24.1.08

Venezia (or Amour à Venise)

Ahhh. Venice. I didn't really "get" Venice before going. But now I have been I totally get it!! Wow. A whole town with no cars! No bicycles even or mopeds. Boy did we sleep well at night. And everyone walks everywhere. How healthy is that? We chatted to an 83 year old man who showed us the way somewhere (Venice is a maze) and there he was, 83 and up and about as if he were 60. So we walked. A lot. But that is what we do, B and I, when we travel. We walk, we talk, we eat and we drink. Sometimes a token gallery or museum but not always, it's all about the walking. Venice has a slightly Disneylandish quality (or should I say default) to it. You really get the impression that the main reason you are there is to buy buy buy!! 10 minutes on a gondola, some rubbishy mask or badly made glass necklace or a lace bookmark, or pigeon food... that side to it really disappointed me. The most amazing creative talent is there to be seen but of course is unaffordable to most people. But since most people want to possess things, they would rather take home cheap rubbish than nothing and so the rubbish is right there in your face for the buying. That for me is the shame - the dilution of expertise into touristy rubbish. I can't believe I am ranting about Venice!! Venice!! So beautiful and romantic and arty and creative and wet and yummy!! So full of amazing buildings, streets, bridges and also so full of colour. The smells too! It was quite a surprise to me to smell the sea. Somehow I had always thought Venice would smell of rank water but no. The sea. I think it will take a while for all the impressions I have of Venise to settle and for me to find out which ones will be for me the most evocative. I have an inkling that they will involve the evening mist, bridges, the sound of feet on cobblestone, the lapping of water... Ihad felt as though I had found a personal Venice but what I just wrote is so cliched. Aah. I guess sometimes you just have to live the cliché, dwell in it, wallow in it (and then buy some of it to take away with you...?).
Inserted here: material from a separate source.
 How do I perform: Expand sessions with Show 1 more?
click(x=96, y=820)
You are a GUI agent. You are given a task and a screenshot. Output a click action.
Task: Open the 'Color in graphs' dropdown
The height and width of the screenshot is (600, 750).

Ahh Venise! Quel endroit de rêve! J'en reviens ravie. Une ville où les voitures sont inexistantes, où il faut marcher, où il faudrait presque se faire guider par les étoiles pour ne pas se perdre, où une petite ruelle miniscule peut amener à un endroit bien utile (station de traghetto par exemple) ou une rue bien large mener à un cul de sac sur le grand canal. Une ville tellement historique mais qui reste jeune, au moins je le pense, dans l'esprit. J'étais surprise par l'odeur de la mer (je m'attendais à l'odeur de l'eau morte). J'étais surprise par tellement de petites choses finalement (les bateaux de fonction- "Telecom Italia", La Poste italienne; les barques des éboueurs; la présence de vies normales - les pressings, les supermarchés) et d'autres plus grandes me laissaient sans réaction (la piazza san marco - quelque part bof). Bref... un voyage complex et simple à la fois. J'en suis sûre que j'y retournerai, avec les enfants, et donc j'ai le luxe de pouvoir réserver jugement! Là je fatigue. B regarde Mort à Venise de Visconti et je pense que je vais me concentrer sur les derniers airs mélancholiques de ce film avant de me coucher. Ciao ciao!